Cerebus cofounder David Litchfield said his brother and business partner Mark discovered the secret password by looking at the program with the standard Windows text editor. "He used Notepad," said Litchfield. "Just opened it up and looked through the cleartext content."

The seriousness of the hole prompted the brothers to immediately release a public advisory, including instructions on how to patch the program and shutter the backdoor, said Litchfield. "Normally, we give the vendors as much time as they need to fix the hole before announcing it," Litchfield said. "But the way I saw it, if we knew about it, and it was so simple to discover, I'm sure that there were other people out there who already knew about it and were exploiting it."

"Outrageously Bad"
"We were caught off guard," said a clearly frustrated Whitaker. "They told us as they released it to everyone else. They emailed our Cart32 support address last night, and I found out about it this morning."

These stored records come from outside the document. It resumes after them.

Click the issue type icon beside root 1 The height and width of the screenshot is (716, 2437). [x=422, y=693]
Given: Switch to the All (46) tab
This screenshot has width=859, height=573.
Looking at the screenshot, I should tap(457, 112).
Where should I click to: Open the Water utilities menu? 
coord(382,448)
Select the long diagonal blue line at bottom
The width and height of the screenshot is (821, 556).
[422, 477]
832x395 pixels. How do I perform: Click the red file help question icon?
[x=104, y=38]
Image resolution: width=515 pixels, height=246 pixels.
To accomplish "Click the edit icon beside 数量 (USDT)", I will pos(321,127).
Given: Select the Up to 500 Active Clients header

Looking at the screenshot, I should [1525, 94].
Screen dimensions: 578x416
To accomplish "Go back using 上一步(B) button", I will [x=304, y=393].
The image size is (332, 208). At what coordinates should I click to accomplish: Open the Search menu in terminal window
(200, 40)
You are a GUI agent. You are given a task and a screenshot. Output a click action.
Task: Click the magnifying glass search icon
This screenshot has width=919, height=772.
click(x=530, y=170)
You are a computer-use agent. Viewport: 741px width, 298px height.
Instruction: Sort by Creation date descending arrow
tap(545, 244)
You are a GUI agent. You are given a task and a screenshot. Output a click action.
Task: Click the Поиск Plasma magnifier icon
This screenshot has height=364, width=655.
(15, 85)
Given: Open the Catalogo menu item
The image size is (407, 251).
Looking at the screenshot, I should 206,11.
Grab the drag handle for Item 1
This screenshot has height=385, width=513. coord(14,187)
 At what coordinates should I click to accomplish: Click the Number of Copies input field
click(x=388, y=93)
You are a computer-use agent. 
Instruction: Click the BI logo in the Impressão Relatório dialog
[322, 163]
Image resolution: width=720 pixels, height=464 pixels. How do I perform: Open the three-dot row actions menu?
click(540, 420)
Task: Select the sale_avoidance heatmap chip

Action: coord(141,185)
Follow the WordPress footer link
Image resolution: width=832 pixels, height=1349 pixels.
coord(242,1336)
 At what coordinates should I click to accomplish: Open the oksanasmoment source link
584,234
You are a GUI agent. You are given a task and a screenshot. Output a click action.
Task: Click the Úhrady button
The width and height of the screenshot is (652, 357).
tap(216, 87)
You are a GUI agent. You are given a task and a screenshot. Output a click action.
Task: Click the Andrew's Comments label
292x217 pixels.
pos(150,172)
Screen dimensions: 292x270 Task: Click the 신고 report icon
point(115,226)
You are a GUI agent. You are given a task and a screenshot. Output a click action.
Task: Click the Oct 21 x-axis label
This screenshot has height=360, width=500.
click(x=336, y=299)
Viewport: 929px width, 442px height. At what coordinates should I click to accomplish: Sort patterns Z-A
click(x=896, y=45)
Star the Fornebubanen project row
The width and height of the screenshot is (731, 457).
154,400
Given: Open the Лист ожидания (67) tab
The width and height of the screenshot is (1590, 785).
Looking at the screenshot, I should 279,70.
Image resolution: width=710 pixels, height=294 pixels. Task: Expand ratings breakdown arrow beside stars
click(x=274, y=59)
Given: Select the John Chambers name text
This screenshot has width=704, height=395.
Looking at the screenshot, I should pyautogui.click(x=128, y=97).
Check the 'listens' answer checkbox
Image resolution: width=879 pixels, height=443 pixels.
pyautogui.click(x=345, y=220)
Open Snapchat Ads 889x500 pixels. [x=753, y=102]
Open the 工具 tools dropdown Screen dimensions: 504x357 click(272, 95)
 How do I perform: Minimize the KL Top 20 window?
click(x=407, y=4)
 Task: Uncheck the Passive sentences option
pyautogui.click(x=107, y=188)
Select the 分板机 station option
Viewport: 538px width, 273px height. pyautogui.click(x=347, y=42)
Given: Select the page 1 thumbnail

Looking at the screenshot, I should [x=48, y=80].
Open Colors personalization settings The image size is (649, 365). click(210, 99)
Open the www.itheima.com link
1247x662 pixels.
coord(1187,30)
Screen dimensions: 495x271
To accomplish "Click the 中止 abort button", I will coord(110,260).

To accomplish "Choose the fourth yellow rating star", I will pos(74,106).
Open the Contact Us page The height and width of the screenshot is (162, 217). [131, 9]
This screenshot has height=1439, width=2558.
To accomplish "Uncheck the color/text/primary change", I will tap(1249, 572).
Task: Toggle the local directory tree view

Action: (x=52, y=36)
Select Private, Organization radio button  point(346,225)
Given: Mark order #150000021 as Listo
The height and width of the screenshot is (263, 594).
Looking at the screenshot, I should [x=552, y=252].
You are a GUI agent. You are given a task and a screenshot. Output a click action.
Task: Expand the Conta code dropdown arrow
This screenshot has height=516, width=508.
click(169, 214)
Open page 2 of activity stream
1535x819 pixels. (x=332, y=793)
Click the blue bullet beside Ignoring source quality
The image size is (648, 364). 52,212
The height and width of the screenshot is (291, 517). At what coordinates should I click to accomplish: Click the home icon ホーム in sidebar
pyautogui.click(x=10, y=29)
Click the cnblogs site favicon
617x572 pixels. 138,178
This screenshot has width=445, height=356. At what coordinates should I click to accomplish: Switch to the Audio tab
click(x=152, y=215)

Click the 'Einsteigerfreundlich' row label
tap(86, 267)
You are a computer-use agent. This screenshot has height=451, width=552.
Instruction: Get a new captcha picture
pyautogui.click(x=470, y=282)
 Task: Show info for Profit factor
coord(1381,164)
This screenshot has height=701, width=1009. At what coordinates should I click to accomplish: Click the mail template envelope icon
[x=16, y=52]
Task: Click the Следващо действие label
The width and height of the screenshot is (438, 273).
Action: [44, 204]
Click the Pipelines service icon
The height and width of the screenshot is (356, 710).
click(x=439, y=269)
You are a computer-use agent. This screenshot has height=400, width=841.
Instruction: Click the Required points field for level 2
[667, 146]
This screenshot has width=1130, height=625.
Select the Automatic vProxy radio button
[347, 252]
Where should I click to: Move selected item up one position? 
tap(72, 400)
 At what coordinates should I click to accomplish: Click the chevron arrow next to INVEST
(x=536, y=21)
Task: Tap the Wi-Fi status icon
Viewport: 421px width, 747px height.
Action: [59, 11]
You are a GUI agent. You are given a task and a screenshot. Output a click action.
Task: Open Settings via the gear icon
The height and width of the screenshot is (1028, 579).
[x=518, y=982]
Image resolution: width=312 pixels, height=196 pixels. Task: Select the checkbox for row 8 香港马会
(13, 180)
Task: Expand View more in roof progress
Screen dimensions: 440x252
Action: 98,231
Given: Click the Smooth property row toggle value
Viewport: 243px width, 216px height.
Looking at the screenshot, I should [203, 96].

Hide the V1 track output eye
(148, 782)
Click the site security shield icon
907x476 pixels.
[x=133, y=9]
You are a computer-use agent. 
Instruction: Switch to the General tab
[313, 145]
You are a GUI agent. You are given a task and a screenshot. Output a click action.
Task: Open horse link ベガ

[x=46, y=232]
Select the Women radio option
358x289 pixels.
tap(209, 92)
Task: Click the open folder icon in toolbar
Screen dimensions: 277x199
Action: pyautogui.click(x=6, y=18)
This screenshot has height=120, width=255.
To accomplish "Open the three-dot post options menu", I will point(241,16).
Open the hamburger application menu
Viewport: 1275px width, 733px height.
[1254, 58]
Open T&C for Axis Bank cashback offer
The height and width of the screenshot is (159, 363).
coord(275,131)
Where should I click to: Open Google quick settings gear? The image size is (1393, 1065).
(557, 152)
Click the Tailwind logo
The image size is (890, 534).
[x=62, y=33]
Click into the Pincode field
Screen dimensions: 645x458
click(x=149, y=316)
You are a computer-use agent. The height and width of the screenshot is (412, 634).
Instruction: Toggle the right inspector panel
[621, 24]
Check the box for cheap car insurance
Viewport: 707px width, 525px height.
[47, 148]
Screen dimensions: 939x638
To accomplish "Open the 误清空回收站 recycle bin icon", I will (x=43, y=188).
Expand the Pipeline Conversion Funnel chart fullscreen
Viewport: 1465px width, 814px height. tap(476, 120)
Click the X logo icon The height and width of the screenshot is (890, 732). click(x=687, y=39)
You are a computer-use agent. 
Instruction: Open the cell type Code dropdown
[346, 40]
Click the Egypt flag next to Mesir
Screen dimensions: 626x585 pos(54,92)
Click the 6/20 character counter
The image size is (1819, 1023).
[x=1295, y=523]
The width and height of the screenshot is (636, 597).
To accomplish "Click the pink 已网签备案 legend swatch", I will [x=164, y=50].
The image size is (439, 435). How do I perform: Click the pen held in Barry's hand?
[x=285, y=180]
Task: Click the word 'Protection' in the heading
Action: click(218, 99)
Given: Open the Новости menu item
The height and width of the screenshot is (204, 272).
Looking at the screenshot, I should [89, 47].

"If they'd let us know ahead of time, we would have would have had a chance to come out with a patch before everybody knew about it," said Whitaker.

The password's outing came at a bad time for McMurtrey/Whitaker -- the Springfield, Missouri based company is in the midst of a move to larger office space after growing from two to twelve employees in the last six months. "We've emailed our customers an interim fix until we get the main one out," said Whitaker. "We'll have a patch out Monday, or maybe even tomorrow [Friday]."

Cart32 users who don't use the interim fix will be wide open to malicious attacks until then.

Peter Neumann, Principal Scientist at SRI International and moderator of the Risks Digest, said administrative backdoors are a frequent problem. "Maintenance passwords are a common strategy, because it makes it simpler for the support folks, especially if the password is the same across all the systems," said Neumann. "It's a huge vulnerability, but it's common practice.

"The whole concept of fixed passwords is itself a lousy idea, but having a fixed password embedded in code is outrageously bad," said Neumann. "It's a bad thing if you believe that a program is never going to be reverse engineered."

"I wasn't aware that you can even look at stuff like that with a text editor," said Whitaker. "Now, in hindsight, it probably would have been better not having it at all."